Restate word for word the line containing "10 (1206, 746)" and each line that follows it, through the last line below, and nothing else.

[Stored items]
######
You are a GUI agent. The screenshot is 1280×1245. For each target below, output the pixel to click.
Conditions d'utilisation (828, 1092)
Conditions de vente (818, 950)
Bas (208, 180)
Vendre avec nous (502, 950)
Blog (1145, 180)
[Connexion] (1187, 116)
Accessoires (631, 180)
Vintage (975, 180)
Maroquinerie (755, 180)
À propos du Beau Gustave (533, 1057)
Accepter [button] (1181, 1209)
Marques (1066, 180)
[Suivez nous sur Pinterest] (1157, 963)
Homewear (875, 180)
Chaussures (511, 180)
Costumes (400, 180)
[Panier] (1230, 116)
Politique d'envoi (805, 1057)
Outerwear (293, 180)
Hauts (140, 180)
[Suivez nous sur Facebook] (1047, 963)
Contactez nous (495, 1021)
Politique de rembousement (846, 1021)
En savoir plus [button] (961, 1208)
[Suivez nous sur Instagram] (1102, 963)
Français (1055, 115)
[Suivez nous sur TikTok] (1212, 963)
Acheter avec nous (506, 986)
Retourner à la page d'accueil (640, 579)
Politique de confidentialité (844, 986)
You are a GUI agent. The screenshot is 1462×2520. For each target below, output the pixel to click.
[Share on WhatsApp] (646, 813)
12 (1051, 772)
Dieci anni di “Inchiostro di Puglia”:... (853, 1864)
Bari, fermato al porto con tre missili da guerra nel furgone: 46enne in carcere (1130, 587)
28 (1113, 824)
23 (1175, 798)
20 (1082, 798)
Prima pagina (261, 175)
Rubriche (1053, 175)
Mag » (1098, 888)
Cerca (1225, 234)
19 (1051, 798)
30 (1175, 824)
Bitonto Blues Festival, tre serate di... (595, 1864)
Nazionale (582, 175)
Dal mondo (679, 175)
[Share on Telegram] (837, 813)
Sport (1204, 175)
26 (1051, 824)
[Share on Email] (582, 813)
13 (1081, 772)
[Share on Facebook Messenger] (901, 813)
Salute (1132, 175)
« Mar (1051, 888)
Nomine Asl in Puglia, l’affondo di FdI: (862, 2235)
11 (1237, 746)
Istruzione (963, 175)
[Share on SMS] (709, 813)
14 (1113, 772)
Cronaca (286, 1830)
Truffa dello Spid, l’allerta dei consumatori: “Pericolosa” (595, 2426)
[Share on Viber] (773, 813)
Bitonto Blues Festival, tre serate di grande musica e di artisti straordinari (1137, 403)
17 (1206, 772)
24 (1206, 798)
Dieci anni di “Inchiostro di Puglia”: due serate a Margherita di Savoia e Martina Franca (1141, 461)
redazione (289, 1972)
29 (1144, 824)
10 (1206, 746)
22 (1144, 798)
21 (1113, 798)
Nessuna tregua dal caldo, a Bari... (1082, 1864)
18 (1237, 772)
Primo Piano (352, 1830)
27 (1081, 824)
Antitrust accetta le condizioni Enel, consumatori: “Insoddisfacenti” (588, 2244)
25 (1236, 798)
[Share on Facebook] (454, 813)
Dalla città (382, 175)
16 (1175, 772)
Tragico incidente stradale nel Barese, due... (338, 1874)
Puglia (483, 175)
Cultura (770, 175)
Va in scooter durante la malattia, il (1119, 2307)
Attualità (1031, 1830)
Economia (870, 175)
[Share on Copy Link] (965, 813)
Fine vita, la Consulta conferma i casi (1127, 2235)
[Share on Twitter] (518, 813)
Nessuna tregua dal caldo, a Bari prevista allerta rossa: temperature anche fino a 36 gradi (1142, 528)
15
######
### Result for this task
10 (1206, 746)
22 (1144, 798)
21 (1113, 798)
Nessuna tregua dal caldo, a Bari... (1082, 1864)
18 (1237, 772)
Primo Piano (352, 1830)
27 (1081, 824)
Antitrust accetta le condizioni Enel, consumatori: “Insoddisfacenti” (588, 2244)
25 (1236, 798)
[Share on Facebook] (454, 813)
Dalla città (382, 175)
16 (1175, 772)
Tragico incidente stradale nel Barese, due... (338, 1874)
Puglia (483, 175)
Cultura (770, 175)
Va in scooter durante la malattia, il (1119, 2307)
Attualità (1031, 1830)
Economia (870, 175)
[Share on Copy Link] (965, 813)
Fine vita, la Consulta conferma i casi (1127, 2235)
[Share on Twitter] (518, 813)
Nessuna tregua dal caldo, a Bari prevista allerta rossa: temperature anche fino a 36 gradi (1142, 528)
15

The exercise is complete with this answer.